Super-high-level programming languages

Not many posts recently as Alex is visiting. We were discussing programming languages, which divide between those focused on performance (C++, Go) and those focused on the problem domain (Java, Scala).

I floated Prolog past him, but with his engineering head on he wasn't that interested. The tutorial programs were 'hard to understand' and in any case 'could be coded much more efficiently in a procedural language such as Java'.

OK, I gave up on that but it did make me think: what would be a language at a much higher level of abstraction even than Prolog?

Richard Montague

There's a way of thinking about this as a logician, where you focus on different kinds of semantic models: those of higher-order logics, modal logics, type systems .. but I don't really want to go there. Richard Montague's 'throw the kitchen sink at it' logic for natural language is a kind of reductio ad absurdum for that kind of approach. You rapidly lose any computational capability.

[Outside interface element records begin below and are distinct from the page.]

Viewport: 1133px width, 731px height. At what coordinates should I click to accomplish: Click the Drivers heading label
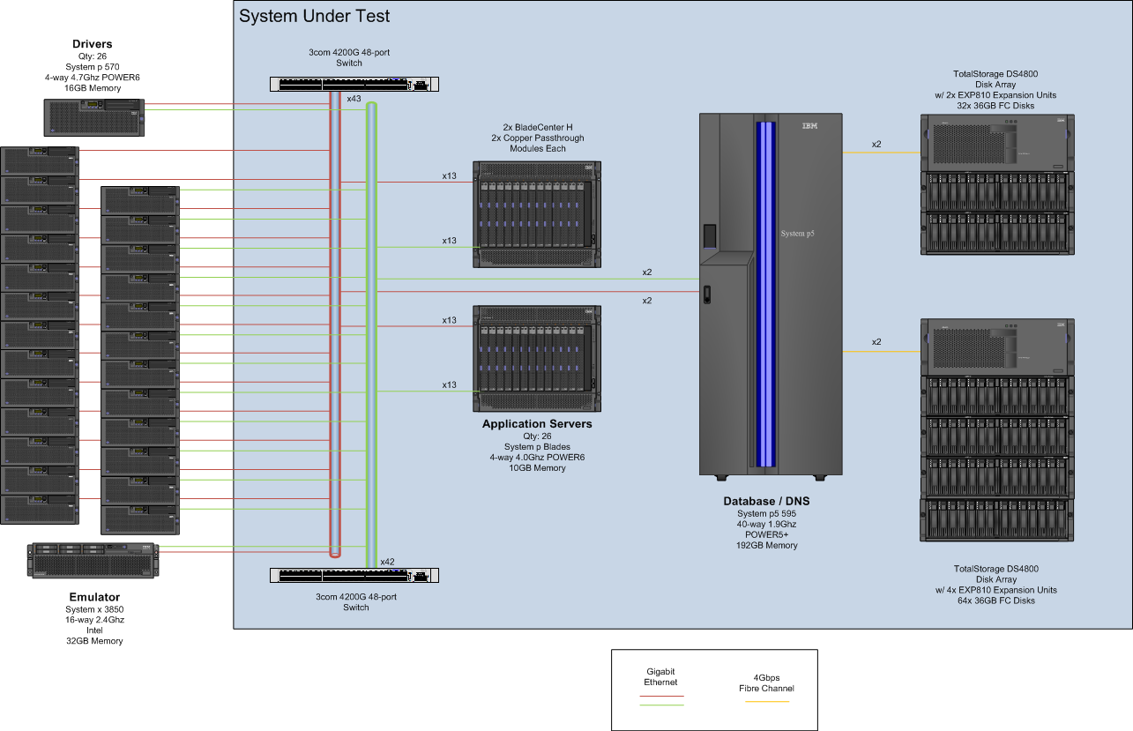[92, 44]
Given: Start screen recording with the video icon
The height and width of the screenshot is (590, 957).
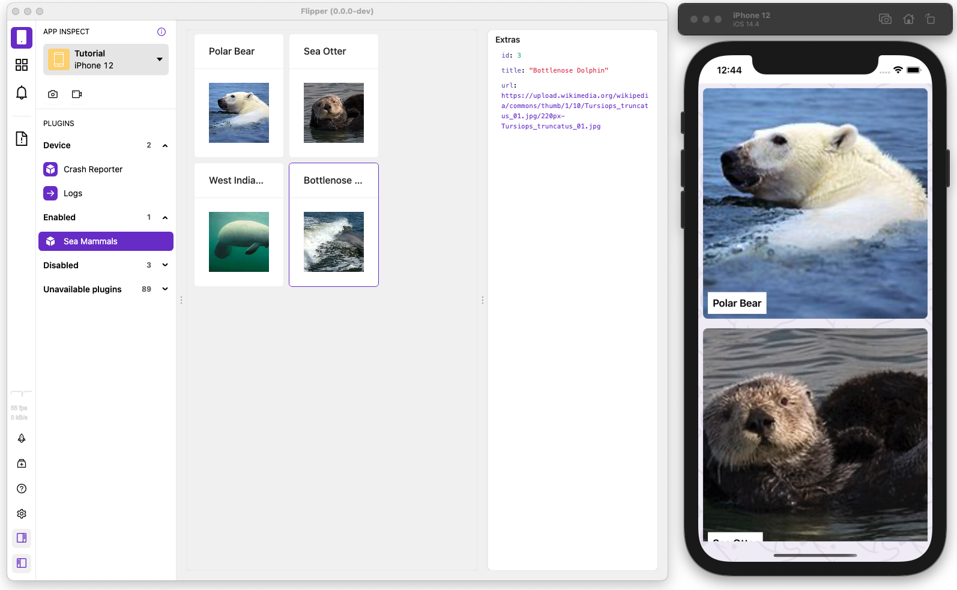Looking at the screenshot, I should [77, 94].
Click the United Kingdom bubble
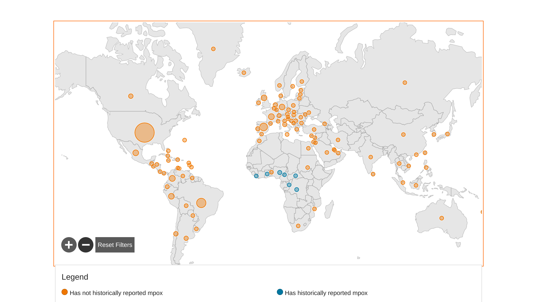Screen dimensions: 537x302 264,98
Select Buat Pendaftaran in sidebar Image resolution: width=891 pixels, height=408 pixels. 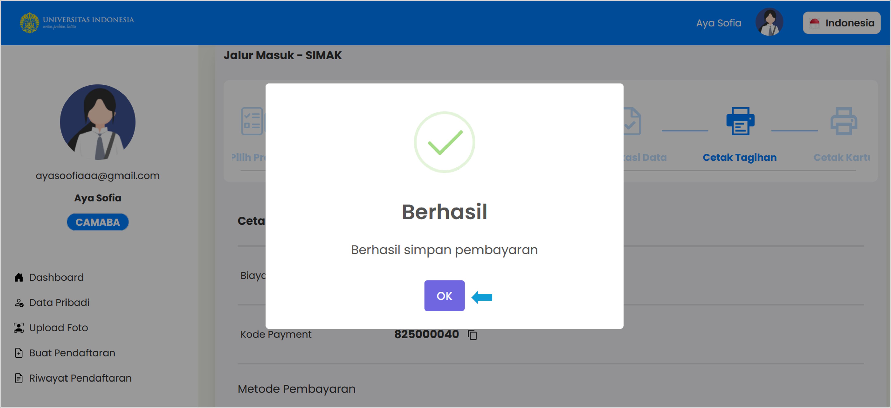tap(72, 353)
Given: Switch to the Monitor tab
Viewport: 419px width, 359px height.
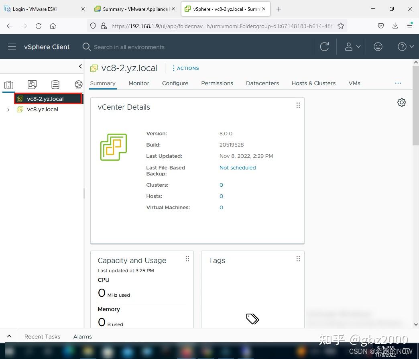Looking at the screenshot, I should (139, 83).
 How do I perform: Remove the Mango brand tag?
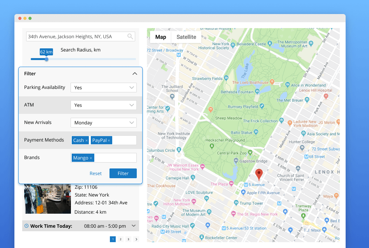[x=91, y=158]
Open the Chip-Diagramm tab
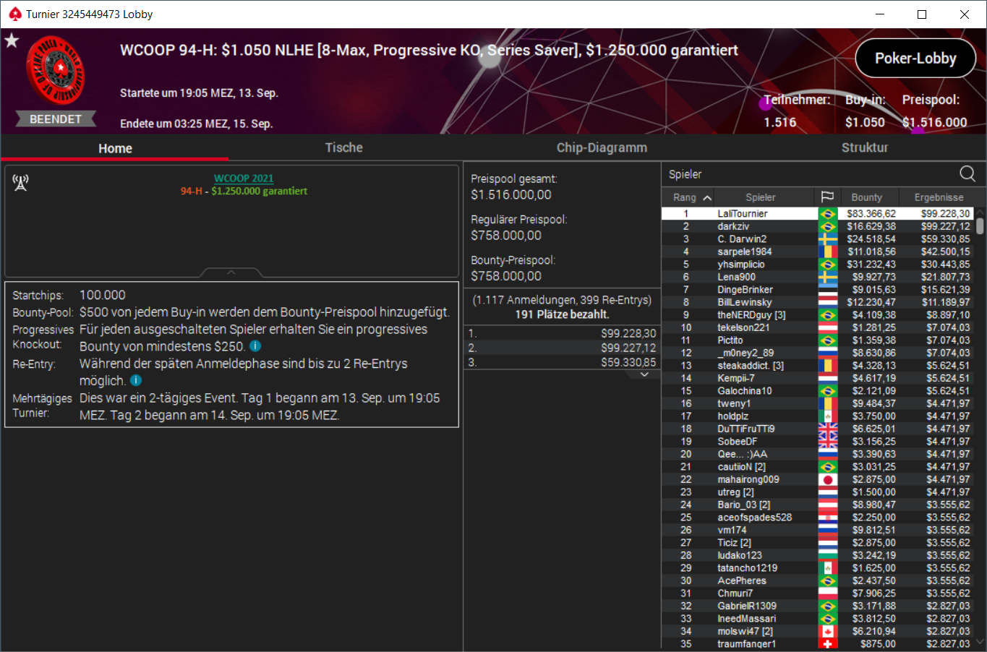The width and height of the screenshot is (987, 652). click(x=602, y=147)
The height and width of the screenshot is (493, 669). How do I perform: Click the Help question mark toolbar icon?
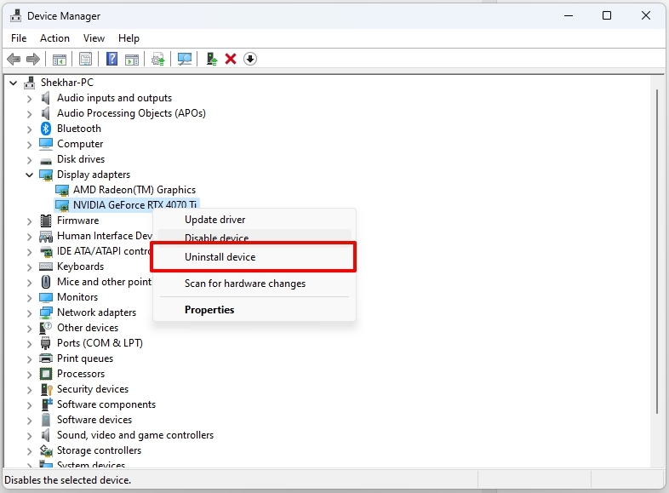click(112, 59)
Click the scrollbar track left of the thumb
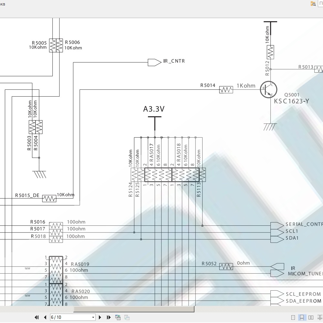Screen dimensions: 323x323 pos(36,309)
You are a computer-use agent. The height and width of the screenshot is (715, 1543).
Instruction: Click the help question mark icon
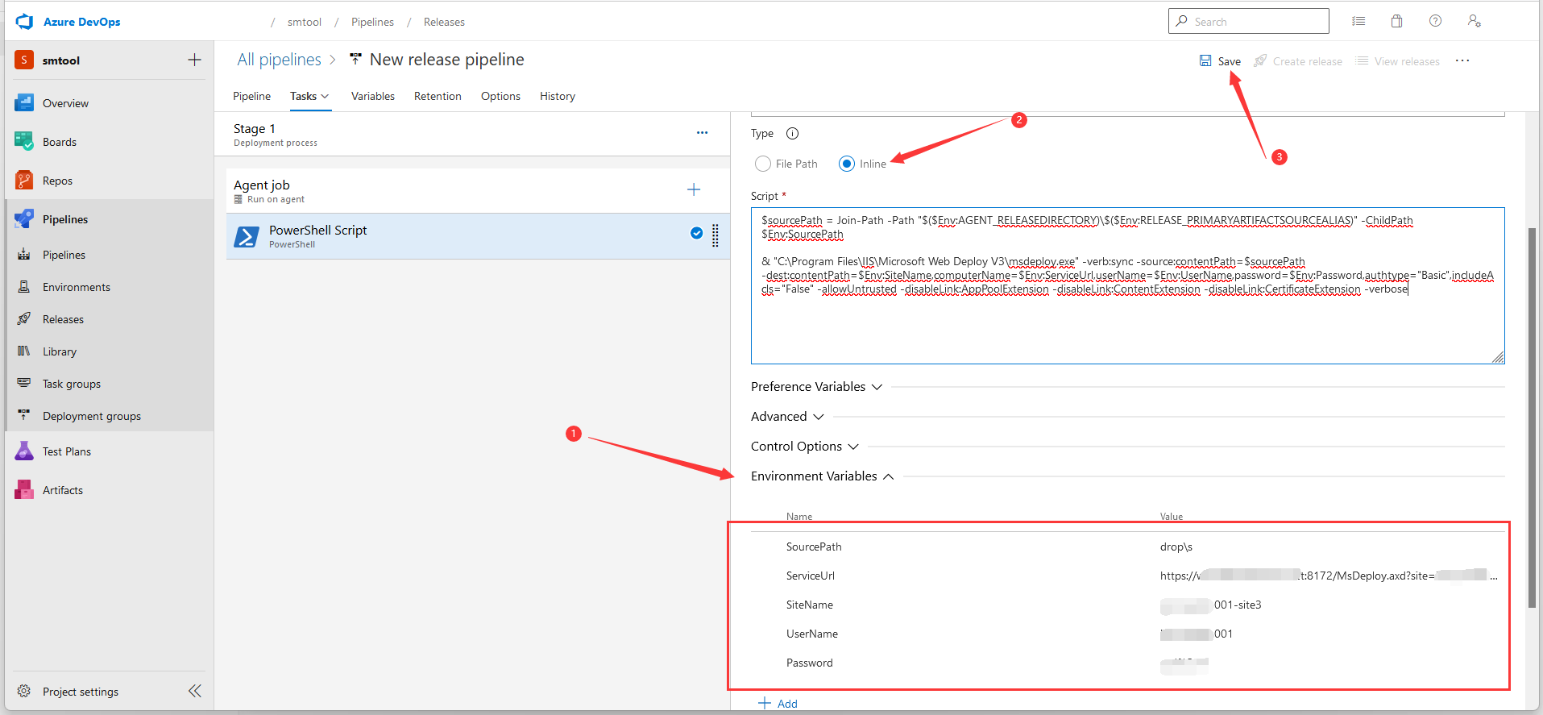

Our intuitive idea of the inadequacy of current programming language expressivity derives from a comparison with natural language. What an advance it would be (we think) if we could engage with a computer system the way we today talk to the (human) analyst.

English as a super-high-level programming language?

For me the extra dimensions of natural language include the management of agency (hence speech acts) and context - the presumption of a detailed and extensive shared culture to make sense of implicit referents.

In the end it depends on what we think we're programming. If it's the behaviour of a non-intentional black box (every business system to-date) then a more-or-less souped-up predicate calculus specification language (which is adequately executable) will be optimal: a Prolog-variant.

If our target system is an intentional system, indeed a second-order intentional system - one which treats other systems such as ourselves as intentional systems - then the 'programming language' to engineer such systems will incorporate those additional capabilities we find in natural language.

Today's AI engineering community will hiss at this point: we don't program any more - our systems learn!

Don't worry, that pendulum will be swinging back soon enough. I expect legislation in due course that new AI systems will have to attend school.